A Conversation for Ask h2g2
The morality of financial advantage, or when it's wrong to haggle
pedro Posted Jan 8, 2012
Rambling post alert...
Re Hoo's point about utopian plenty, I can't help but feel, like some others, that there will always be stuff that some people will want for reasons of status. Whether it's solid gold pots ('the heat conductivity is *so* much better than copper y'know, that's why I paid $834,000 for them dahlink!'), or backstage passes at concerts, people will always want to attain status, which is at the expense of other people. We've *evolved* to want that, and no matter how rich we get, there'll always be some kinda rat race going on.
Even if we go into space, some real estate will be more valuable than other real estate, and this will attract higher quality mates (ie top babes for men). I can't see this ever changing, under any economic structure.
<< Capitalism creates unhealthy inequalities>> Ed
Any society with more than about 50 people in it has inequalities. Is capitalism that different to all the other ones?
<>
What industries have yet to be invented? I'd guess once our material concerns are taken care of (and we're getting there) then it'll be about relative advantage (ie shagging nicer women/men). Better homes/access to education (this implant's $300,000 for the guaranteed Oxbridge entry, and it monitors your blood pressure too!), I'd guess will use different things to sell what private schools do today, and private schools won't go away. Treatments that make you have the skin of a twenty year old, make your child's face grow more symmetrically, and so be better looking. Direct electronic implants. Anti-ageing nanotechnology. The list is probably endless, and it will all be about relative advantage.
<>
Where you can download paragliding instructions, that you watch/enjoy/take part in with your pals? Or get an app for learning how to juggle? DIY in 5 minutes or less.. When you really can experience the reality of a concert without being there? I *think* this is what Ed means by a crisis of capitalism. Although for music, but not books or films or poetry (the 'feeling poetry' app), this might not be the case.
Finally a question. 3D printers are becoming more affordable in a Moore's Law kind of way, the price is halving every 1-2 years. So by 2030 we'll all have one and we'll be able to make anything we want, cos all the plans will be available on the internet. I think this will have absolutely *enormous* effects on everything, for the simple Marxist reason that how the means of production are controlled is very important. What'll happen when you make everything at home, and all you need is soil, cos everything's made of carbon (graphene etc) and other organic molecules anyway?
Thoughts everyone?
The morality of financial advantage, or when it's wrong to haggle
quotes Posted Jan 9, 2012
>>that there will always be stuff that some people will want for reasons of status.
That's not quite what I think. I say that there are currently people who seek the status of comparative wealth, but that does not necessarilarly mean there always will be. It's possible that we could change our instinctive behaviour, either through education or design. Or if the 'have nots' were able/willing to simply stop being impressed by demonstrations of status, then status symbols would lose their power. There are, and always have been, various schools of thought which try to convince us that seeking material wealth is wrong, shallow, or at least, unnecessary.

**Task set:**
1 - According to pedro in the forum thread on the morality of financial advantage, how often is the price of 3D printers halving?
2 - Carry on the forum thread about the morality of financial advantage from the point where it stops.

**Dataset:**
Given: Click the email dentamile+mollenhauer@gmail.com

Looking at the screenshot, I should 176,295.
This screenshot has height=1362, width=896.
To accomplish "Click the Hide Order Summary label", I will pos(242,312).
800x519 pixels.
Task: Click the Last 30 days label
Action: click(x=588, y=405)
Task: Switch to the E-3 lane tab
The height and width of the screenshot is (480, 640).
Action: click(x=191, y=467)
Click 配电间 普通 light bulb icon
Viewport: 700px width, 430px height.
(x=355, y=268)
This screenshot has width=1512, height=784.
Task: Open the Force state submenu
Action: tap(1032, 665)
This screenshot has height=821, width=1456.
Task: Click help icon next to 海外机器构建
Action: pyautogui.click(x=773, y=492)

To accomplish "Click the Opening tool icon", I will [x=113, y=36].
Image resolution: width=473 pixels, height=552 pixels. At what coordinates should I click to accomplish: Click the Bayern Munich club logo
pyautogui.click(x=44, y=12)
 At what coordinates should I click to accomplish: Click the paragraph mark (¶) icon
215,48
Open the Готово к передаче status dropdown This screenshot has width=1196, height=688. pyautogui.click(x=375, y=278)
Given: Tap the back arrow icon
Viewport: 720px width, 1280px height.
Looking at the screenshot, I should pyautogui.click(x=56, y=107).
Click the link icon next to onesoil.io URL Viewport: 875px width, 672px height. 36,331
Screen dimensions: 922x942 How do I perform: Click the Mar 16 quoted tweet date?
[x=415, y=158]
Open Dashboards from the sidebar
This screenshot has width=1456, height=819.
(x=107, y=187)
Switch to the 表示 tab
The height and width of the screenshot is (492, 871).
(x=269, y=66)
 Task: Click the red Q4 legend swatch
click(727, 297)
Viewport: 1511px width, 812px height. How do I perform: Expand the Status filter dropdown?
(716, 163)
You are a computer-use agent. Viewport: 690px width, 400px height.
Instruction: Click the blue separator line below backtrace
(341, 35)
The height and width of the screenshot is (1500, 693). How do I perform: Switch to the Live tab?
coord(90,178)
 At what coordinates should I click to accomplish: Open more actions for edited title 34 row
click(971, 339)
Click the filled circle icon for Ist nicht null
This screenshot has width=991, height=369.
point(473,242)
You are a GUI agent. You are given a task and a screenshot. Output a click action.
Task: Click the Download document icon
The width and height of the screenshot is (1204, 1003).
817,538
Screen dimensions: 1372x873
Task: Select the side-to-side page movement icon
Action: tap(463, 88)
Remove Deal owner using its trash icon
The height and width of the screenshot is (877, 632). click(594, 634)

**Answers to the exercise:**
1 - Every 1-2 years.

2 -
However, I still think there are many more of us currently seeking status than some of us (or is it just one?) acknowledge. An example was given by Hoo of his desire for high-performance cars, and how that desire was nothing to do with status, and I have no problem accepting this. The thing is about such objects, though, that they can at the same time have a useful function for one person, but be a status symbol for another. If you just want to be able to drive at 200mph for fun, or if you admire the engineering which goes into such machines, fair enough. But where I work in London, I see several Lamborghinis being driven through stop-start traffic to whatever their destination is, and then see them return through the same traffic after lunch. Clearly these people have just used the most showy-off car to pose in, because any sane person who had no concerns for status would use a more practical car for such traffic conditions (Lamborghinis are no fun in traffic).
This should come as no surprise, since status symbols have traditionally had an element of the practical about them, whether they be a ceremonial axe or sceptre, or an uncomfortable throne.
The morality of financial advantage, or when it's wrong to haggle
Hoovooloo Posted Jan 9, 2012
No, not everyone can afford paragliding lessons, because we have to spend our limited incomes on food, and clothing, and energy. Rather my point was that before this millenium is out, all those things will be effectively free, and if money even still exists, the only things we'll have to spend it on will be the services of other people.
"there will always be stuff that some people will want for reasons of status"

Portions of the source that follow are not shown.